映像に、小さくとも心をこめた静かな声援を送る。勝者と敗者、それぞれの選手のドラマに思いをはせる。そうした観戦の姿は、コロナ禍におけるステイホームの呼びかけにも合致する。

世界の最高峰を競う選手らは必ず、新たな興奮と感動を生み出してくれるはずだ。

政府と自治体には、人流の抑制とワクチン接種の迅速化という基本の徹底を求める。

昨年3月、当時の安倍晋三首相は先進7カ国(G7)首脳テレビ会議で東京五輪を「人類が新型コロナウイルスに打ち勝つ証(あかし)として完全な形で実施する」と訴え、一致した支持を取り付けた。

直後に東京五輪の1年延期が正式に決まった。「完全な形での実施」は、いわば日本が世界に向けた公約だったはずである。
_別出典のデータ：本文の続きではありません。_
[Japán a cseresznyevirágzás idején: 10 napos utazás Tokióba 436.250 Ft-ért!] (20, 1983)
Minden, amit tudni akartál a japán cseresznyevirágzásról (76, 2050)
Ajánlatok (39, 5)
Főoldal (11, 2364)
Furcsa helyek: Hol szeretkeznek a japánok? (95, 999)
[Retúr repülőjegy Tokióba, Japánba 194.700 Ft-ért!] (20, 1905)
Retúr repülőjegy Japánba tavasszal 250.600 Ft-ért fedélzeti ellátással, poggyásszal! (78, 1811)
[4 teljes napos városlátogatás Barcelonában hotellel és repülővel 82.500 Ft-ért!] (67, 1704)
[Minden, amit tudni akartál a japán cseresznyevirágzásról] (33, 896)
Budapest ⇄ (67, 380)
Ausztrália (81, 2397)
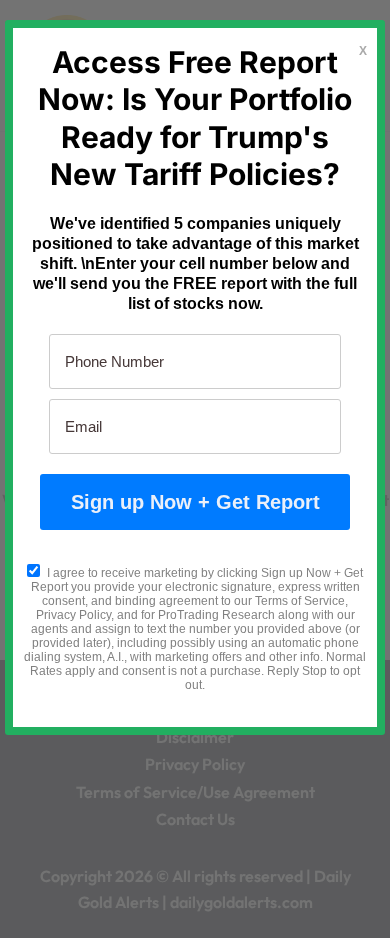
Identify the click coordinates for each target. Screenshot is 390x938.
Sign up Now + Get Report (195, 502)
五輪の開幕が新型コロナ禍の第5波と重なったことは、失政の結果といわざるを得ない。大きな要因は平時の論理でワクチンの承認に緊急対応を取ることができなかったことにある。

ただし、ワクチンの接種が新型コロナとの戦いに有効であることは、高齢者の新規感染者や重症患者が減ったことでも実証済みである。ワクチンの接種は感染拡大との競争だ。五輪期間中も各年代へのワクチン接種を加速させる。これが大会を安全に運営し、社会を取り戻す最大の手段である。

コロナ禍の中での大会の開催については世論も二分されてきた。例えば朝日新聞は社説で、菅義偉首相に「大会中止」の決断を求めた。産経新聞は主張で、「開催への努力をあきらめるな」と書き続けた。五輪開催への努力とは、ウイルス封じ込めへの施策と同義であると信じるからだ。
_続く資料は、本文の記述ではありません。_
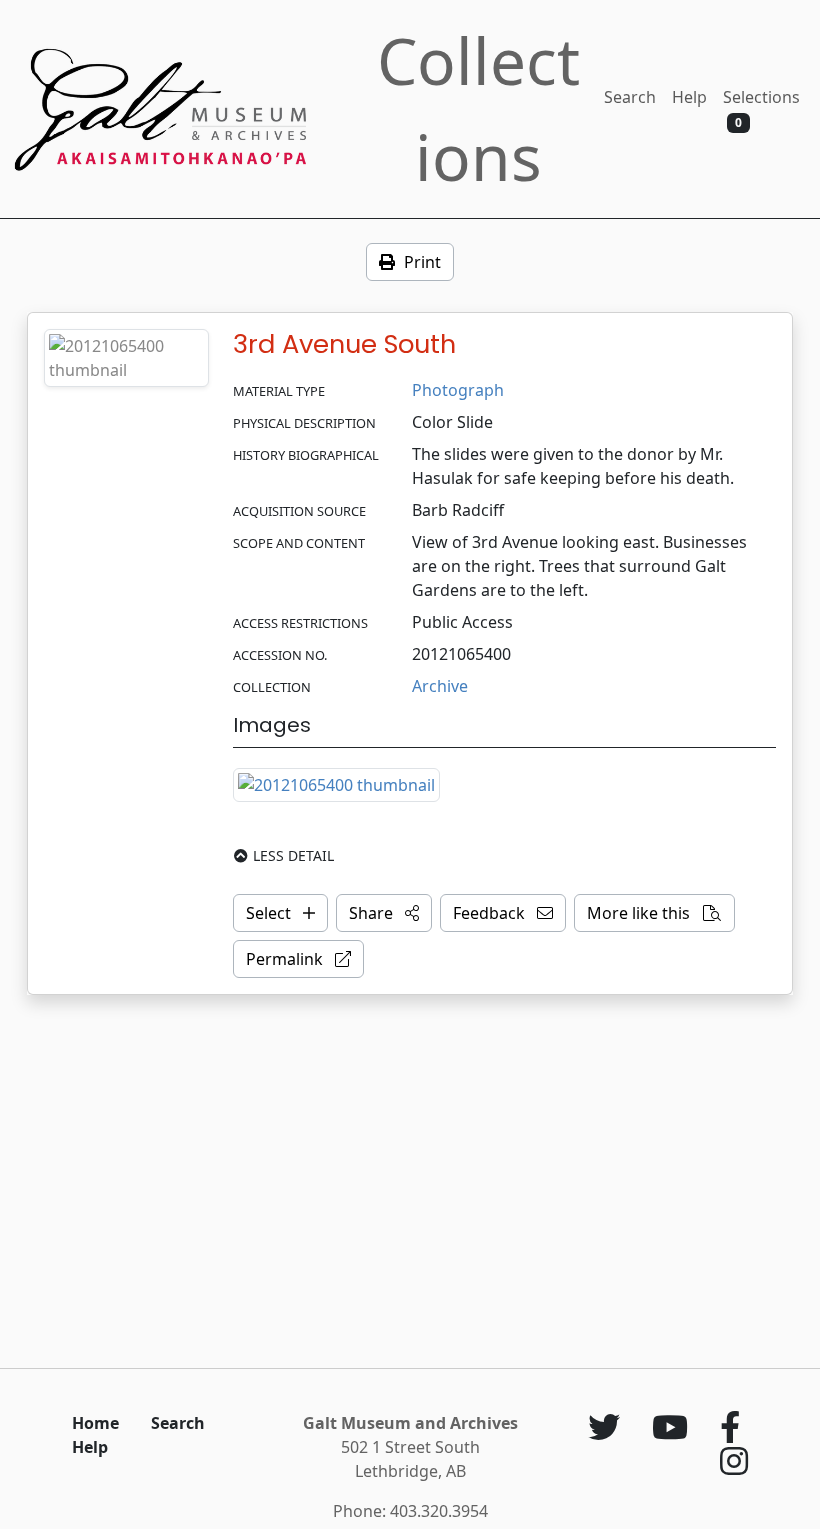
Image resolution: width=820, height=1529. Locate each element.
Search (630, 97)
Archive (440, 686)
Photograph (458, 390)
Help (689, 97)
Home (95, 1423)
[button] (384, 913)
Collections (478, 108)
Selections (761, 108)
それは開会後も変わらない。聖火を消さないための努力とはウイルスとの戦いそのものである。克服のためには、政府や自治体、医療界、そして国民の協力が不可欠である。世界各国の選手らは、必ずその競技力で努力に応えてくれるはずである。

≪大空に描く「五つの輪」≫

航空自衛隊の「ブルーインパルス」は23日午後、国立競技場周辺の上空にカラースモークを使って五輪マークを描いた。前回東京五輪の再現である。

昭和の東京五輪で盟友、円谷幸吉選手とマラソンを走り、4年後のメキシコ大会では盟友の遺志とともに走って銀メダルを獲得した君原健二さんは、2度目の東京五輪についてこう話していた。

「前の東京五輪では国民の皆さんが喜び、感動し、夢や希望を持ちました。あれから日本は一気にいい方向に向かったのだと思います。前の東京五輪は、日本を変えたのです。今度の東京五輪には、世界を変えてほしい。日本の英知を集めて、世界の皆さんに喜んでいただける大会になってほしいと願っています」

世界がコロナ禍に見舞われる前に聞いた発言だが、いま、厳しい環境下での五輪の開会に、さらに大きな意味を持つ。商業化、肥大化、行き過ぎた華美を排し、五輪本来の姿を取り戻す。過酷な環境下における平和と団結の姿をスポーツの力で明示する。令和の東京五輪がそうした世界を変える大会に育てば理想的である。